Closed livtanong closed 7 years ago

livtanong commented 8 years ago

For example, given a certain date-time, I'd like to set the month.

(def dt (date-time 2016 9 13))
...
(def new-dt (set-month dt 4))

This is useful for charting and other edge cases, as it's cumbersome to have to create a new date-time, accessing the untouched fields of the base date-time, when all you want to change is one field.

(def dt (date-time 2016 9 13))
...
(def new-dt 
  (date-time
      (year dt)
      4
      (day dt)))
danielcompton commented 8 years ago

Two options are to use plus with a period n months to do this, or write a function to encapsulate what you are doing to create new-dt.
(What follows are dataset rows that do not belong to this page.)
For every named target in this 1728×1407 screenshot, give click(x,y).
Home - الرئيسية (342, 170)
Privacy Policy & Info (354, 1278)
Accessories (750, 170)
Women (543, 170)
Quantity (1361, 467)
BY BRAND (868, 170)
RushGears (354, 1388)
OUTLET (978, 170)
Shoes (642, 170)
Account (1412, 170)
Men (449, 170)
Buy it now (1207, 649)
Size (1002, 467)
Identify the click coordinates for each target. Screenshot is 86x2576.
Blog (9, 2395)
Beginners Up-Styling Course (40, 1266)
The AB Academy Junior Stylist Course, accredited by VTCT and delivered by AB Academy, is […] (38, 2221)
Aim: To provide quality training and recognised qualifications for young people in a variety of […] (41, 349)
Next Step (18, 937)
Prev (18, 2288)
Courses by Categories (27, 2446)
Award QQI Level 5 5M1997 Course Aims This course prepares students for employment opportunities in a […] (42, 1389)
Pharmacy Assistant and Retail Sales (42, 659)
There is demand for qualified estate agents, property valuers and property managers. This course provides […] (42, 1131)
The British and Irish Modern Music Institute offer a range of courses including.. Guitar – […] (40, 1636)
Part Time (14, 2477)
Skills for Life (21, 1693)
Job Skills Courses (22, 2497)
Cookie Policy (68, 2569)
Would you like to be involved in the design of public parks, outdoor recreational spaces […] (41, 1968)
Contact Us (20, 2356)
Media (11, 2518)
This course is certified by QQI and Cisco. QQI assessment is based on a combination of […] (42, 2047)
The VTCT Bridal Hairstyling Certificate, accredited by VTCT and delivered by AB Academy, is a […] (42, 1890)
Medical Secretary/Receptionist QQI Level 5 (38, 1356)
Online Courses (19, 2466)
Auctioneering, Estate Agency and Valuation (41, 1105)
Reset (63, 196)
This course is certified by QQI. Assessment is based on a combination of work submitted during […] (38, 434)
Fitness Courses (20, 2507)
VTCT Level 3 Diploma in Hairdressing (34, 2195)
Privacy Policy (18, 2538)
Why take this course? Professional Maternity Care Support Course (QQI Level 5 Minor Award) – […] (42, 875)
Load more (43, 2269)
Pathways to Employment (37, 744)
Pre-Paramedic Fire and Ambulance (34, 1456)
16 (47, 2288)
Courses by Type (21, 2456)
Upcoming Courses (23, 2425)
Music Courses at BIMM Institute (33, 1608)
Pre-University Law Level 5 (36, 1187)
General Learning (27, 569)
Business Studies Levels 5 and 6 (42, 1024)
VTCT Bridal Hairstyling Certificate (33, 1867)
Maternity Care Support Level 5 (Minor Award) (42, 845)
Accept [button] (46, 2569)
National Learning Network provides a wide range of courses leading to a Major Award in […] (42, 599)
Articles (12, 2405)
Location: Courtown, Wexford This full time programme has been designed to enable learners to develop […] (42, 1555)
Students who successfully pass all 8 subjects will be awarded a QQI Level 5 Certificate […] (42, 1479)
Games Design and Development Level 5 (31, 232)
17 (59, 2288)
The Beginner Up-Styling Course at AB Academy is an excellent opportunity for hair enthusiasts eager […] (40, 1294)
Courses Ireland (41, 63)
I would argue against mutating dates, as that is historically a massive source of pain (Joda-Time and Java 8's Time libraries are both immutable, in reaction to the pain of Java Date's being mutable), and doesn't fit well with Clojure's preference for immutable data structures. AFAICT It also isn't present in clj-time, which this libraries API is based on.

andrewmcveigh commented 8 years ago

Agree with @danielcompton, there are no plans to introduce mutability into cljs-time. If you really want that, you can mutate the underlying goog.date.Date* objects, though you might get unexpected results.

livtanong commented 8 years ago

Ah, sorry, I did not communicate properly. I'm not asking for mutability at all—set-month would create a new date-time.

Edit: Pressed enter too early. I was originally hoping that a date-time was a record so I could easily just assoc a new value into one of the fields.

@danielcompton's period option isn't very good for my use, as I have to transform a bunch of past dates and convert them to "today" in order to compare their times on a chart. I felt quite silly writing the code below.

(t/local-date-time
  (t/year today)
  (t/month today)
  (t/day today)
  (t/hour datapoint)
  (t/minute datapoint))

Definitely, I can make a function to encapsulate that function, I think this operation could be useful for a few people too.

andrewmcveigh commented 7 years ago

Oh, just seeing the rest of your response right now...

I guess that I see your point somewhat, though I don't want to stray from the clj-time API. This library is purposefully a (as good as possible in js) mirror of the clj-time API, which in turn is based on the Joda-Time API.